[[ PROVIDED INFORMATION open ]]
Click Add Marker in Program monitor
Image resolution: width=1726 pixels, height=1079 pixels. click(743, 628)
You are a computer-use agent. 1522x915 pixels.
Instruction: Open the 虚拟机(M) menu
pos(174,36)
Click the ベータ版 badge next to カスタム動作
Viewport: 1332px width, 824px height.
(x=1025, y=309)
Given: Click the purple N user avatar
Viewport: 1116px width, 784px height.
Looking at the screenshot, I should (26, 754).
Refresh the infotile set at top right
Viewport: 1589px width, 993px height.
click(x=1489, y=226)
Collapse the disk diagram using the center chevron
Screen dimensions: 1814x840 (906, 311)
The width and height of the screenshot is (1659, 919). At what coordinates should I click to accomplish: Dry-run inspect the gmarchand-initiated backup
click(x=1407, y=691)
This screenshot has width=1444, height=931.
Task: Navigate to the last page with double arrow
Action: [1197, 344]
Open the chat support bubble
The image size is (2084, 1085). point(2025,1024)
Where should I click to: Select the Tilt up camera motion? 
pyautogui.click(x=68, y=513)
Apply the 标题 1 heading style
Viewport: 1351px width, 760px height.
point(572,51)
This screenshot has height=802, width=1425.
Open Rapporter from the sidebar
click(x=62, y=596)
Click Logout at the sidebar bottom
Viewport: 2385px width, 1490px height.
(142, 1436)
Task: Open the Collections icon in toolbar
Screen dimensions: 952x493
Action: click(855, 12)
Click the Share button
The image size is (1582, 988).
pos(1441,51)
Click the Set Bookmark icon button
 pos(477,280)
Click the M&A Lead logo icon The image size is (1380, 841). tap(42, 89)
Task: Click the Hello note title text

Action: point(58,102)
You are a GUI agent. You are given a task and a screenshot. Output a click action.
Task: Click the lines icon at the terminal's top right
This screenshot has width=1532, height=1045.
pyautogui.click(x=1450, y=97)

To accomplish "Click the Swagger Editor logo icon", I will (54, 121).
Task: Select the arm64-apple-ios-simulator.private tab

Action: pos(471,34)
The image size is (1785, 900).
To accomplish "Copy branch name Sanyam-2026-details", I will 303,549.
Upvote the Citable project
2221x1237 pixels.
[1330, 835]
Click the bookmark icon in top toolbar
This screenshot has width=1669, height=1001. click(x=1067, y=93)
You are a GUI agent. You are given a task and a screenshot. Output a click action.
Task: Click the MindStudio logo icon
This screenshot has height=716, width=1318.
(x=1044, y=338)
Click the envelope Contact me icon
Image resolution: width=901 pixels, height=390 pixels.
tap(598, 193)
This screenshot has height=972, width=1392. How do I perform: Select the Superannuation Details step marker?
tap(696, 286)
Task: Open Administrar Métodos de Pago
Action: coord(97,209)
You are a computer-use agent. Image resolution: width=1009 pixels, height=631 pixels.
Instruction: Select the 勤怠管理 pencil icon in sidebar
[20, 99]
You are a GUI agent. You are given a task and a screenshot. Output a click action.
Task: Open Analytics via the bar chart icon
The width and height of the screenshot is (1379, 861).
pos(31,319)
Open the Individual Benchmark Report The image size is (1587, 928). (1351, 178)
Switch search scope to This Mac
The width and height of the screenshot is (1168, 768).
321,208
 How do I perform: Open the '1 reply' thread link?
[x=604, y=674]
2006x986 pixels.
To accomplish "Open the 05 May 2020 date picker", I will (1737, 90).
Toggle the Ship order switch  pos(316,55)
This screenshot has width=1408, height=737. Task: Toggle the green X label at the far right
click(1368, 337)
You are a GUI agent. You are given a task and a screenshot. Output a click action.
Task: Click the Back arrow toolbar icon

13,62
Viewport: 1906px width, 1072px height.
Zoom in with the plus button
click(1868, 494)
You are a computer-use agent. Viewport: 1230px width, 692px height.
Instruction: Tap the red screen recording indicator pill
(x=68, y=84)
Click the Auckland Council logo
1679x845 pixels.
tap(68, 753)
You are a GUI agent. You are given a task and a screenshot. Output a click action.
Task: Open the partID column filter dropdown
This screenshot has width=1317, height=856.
[[ PROVIDED INFORMATION closed ]]
## WORK TASK
Every record above belongs in the answer, reproduced exactly.

## ANSWER FOR THE TASK
Click Add Marker in Program monitor
Image resolution: width=1726 pixels, height=1079 pixels. click(743, 628)
You are a computer-use agent. 1522x915 pixels.
Instruction: Open the 虚拟机(M) menu
pos(174,36)
Click the ベータ版 badge next to カスタム動作
Viewport: 1332px width, 824px height.
(x=1025, y=309)
Given: Click the purple N user avatar
Viewport: 1116px width, 784px height.
Looking at the screenshot, I should (26, 754).
Refresh the infotile set at top right
Viewport: 1589px width, 993px height.
click(x=1489, y=226)
Collapse the disk diagram using the center chevron
Screen dimensions: 1814x840 (906, 311)
The width and height of the screenshot is (1659, 919). At what coordinates should I click to accomplish: Dry-run inspect the gmarchand-initiated backup
click(x=1407, y=691)
This screenshot has width=1444, height=931.
Task: Navigate to the last page with double arrow
Action: [1197, 344]
Open the chat support bubble
The image size is (2084, 1085). point(2025,1024)
Where should I click to: Select the Tilt up camera motion? 
pyautogui.click(x=68, y=513)
Apply the 标题 1 heading style
Viewport: 1351px width, 760px height.
point(572,51)
This screenshot has height=802, width=1425.
Open Rapporter from the sidebar
click(x=62, y=596)
Click Logout at the sidebar bottom
Viewport: 2385px width, 1490px height.
(142, 1436)
Task: Open the Collections icon in toolbar
Screen dimensions: 952x493
Action: click(855, 12)
Click the Share button
The image size is (1582, 988).
pos(1441,51)
Click the Set Bookmark icon button
 pos(477,280)
Click the M&A Lead logo icon The image size is (1380, 841). tap(42, 89)
Task: Click the Hello note title text

Action: point(58,102)
You are a GUI agent. You are given a task and a screenshot. Output a click action.
Task: Click the lines icon at the terminal's top right
This screenshot has width=1532, height=1045.
pyautogui.click(x=1450, y=97)

To accomplish "Click the Swagger Editor logo icon", I will (54, 121).
Task: Select the arm64-apple-ios-simulator.private tab

Action: pos(471,34)
The image size is (1785, 900).
To accomplish "Copy branch name Sanyam-2026-details", I will 303,549.
Upvote the Citable project
2221x1237 pixels.
[1330, 835]
Click the bookmark icon in top toolbar
This screenshot has width=1669, height=1001. click(x=1067, y=93)
You are a GUI agent. You are given a task and a screenshot. Output a click action.
Task: Click the MindStudio logo icon
This screenshot has height=716, width=1318.
(x=1044, y=338)
Click the envelope Contact me icon
Image resolution: width=901 pixels, height=390 pixels.
tap(598, 193)
This screenshot has height=972, width=1392. How do I perform: Select the Superannuation Details step marker?
tap(696, 286)
Task: Open Administrar Métodos de Pago
Action: coord(97,209)
You are a computer-use agent. Image resolution: width=1009 pixels, height=631 pixels.
Instruction: Select the 勤怠管理 pencil icon in sidebar
[20, 99]
You are a GUI agent. You are given a task and a screenshot. Output a click action.
Task: Open Analytics via the bar chart icon
The width and height of the screenshot is (1379, 861).
pos(31,319)
Open the Individual Benchmark Report The image size is (1587, 928). (1351, 178)
Switch search scope to This Mac
The width and height of the screenshot is (1168, 768).
321,208
 How do I perform: Open the '1 reply' thread link?
[x=604, y=674]
2006x986 pixels.
To accomplish "Open the 05 May 2020 date picker", I will (1737, 90).
Toggle the Ship order switch  pos(316,55)
This screenshot has width=1408, height=737. Task: Toggle the green X label at the far right
click(1368, 337)
You are a GUI agent. You are given a task and a screenshot. Output a click action.
Task: Click the Back arrow toolbar icon

13,62
Viewport: 1906px width, 1072px height.
Zoom in with the plus button
click(1868, 494)
You are a computer-use agent. Viewport: 1230px width, 692px height.
Instruction: Tap the red screen recording indicator pill
(x=68, y=84)
Click the Auckland Council logo
1679x845 pixels.
tap(68, 753)
You are a GUI agent. You are given a task and a screenshot. Output a click action.
Task: Open the partID column filter dropdown
This screenshot has width=1317, height=856.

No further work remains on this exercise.